The most recent proposal to proceed with the construction of the dam was in 2012, as part of the original scope of the New Centennial Water Supply Source Project proposed by the Metropolitan Waterworks and Sewerage System (MWSS). Upon recommendation of the National Economic and Development Authority (NEDA), however, the Laiban Dam component was removed from the approval request, and the new project was approved by the NEDA Board on May 29, 2004 as the New Centennial Water Source-Kaliwa Dam Project, with the Kaliwa Low Dam slated for more immediate construction and use, and the Laiban Dam and Laiban Hydro Electric Powerplant components intended for later construction as part of an integrated system.

The Laiban sub-watershed site

The Laiban site where the project is supposed to be built is a Barangay of municipality of Tanay in the province of Rizal, east of Metro Manila. It contains he 180 ha Laiban sub-watershed, a microbasin of the bigger Kaliwa Watershed, nestled in the southeastern portion of the Sierra Madre Mountain Range.

The Kaliwa Watershed forms part of the Sierra Madre Biodiversity Corridor (SMBC), and has been identified by the Southern Sierra Madre Wildlife Center of the Environmental Studies Institute of Miriam College as one of the SMBC's 14 priority biodiversity conservation sites.

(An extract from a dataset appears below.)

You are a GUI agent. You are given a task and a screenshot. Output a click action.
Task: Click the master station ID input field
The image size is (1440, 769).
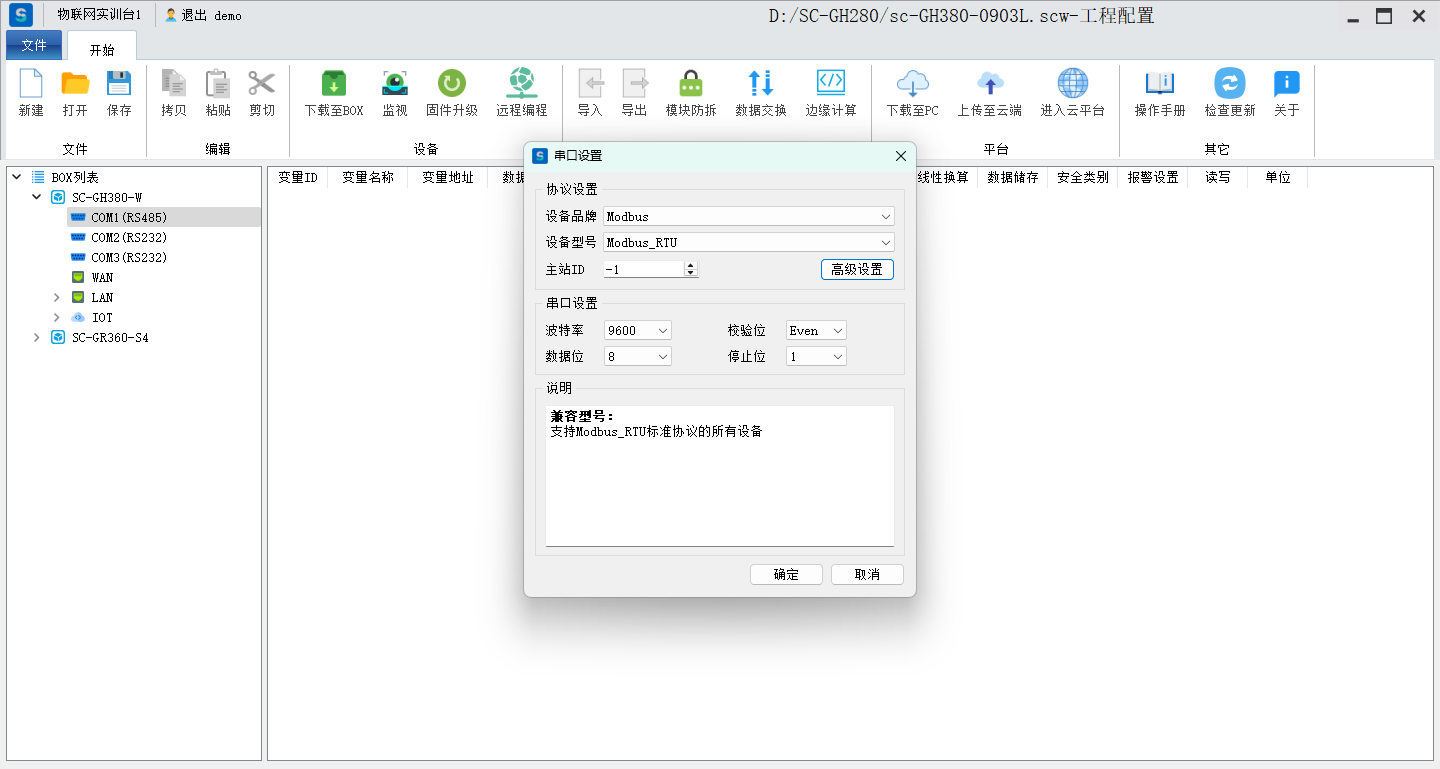coord(643,270)
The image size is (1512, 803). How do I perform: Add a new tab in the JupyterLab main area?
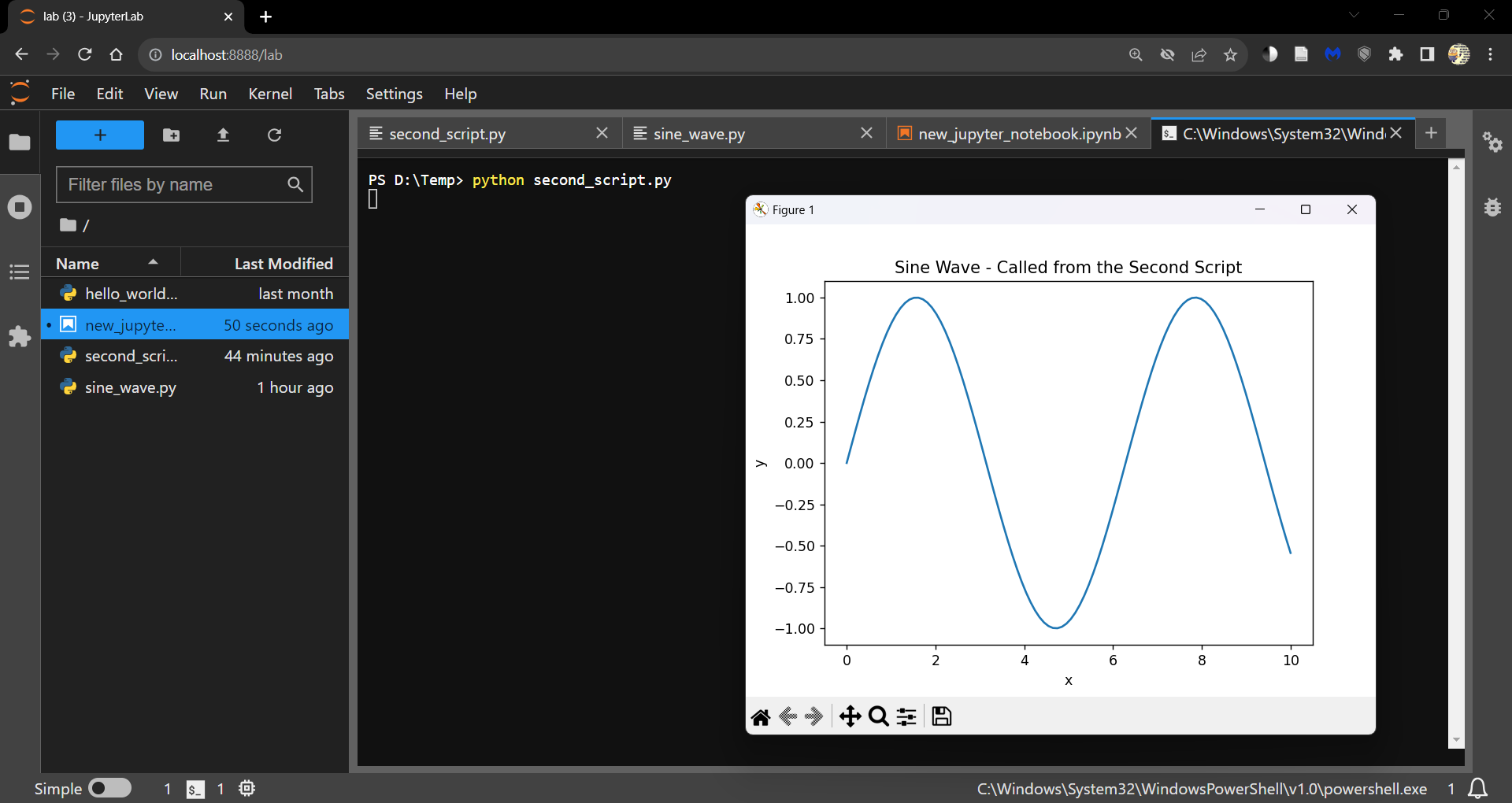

It is described as "an important wildlife habitat that contains dipterocarp trees, a wide array of birds, mammals, amphibians and reptiles, some of which are threatened and endemic species."

In 1999 the Kaliwa Watershed, evaluated at the time as "degraded due to anthropogenic pressures", was classified as a protected area under the National Integrated Protected Areas System.

The terrain is generally mountainous, surrounded by slopes > 50%, consisting partly of forested hills and partly of cultivated land, with some slash and burn cultivation (kaingin) areas present. Its elevation is from 220 masl (meters above sea level) to 1,530 masl. A number of small creeks run through the lower slopes, all eventually connecting to the main river.

The village also serves as home to the indigenous Remontado Dumagats.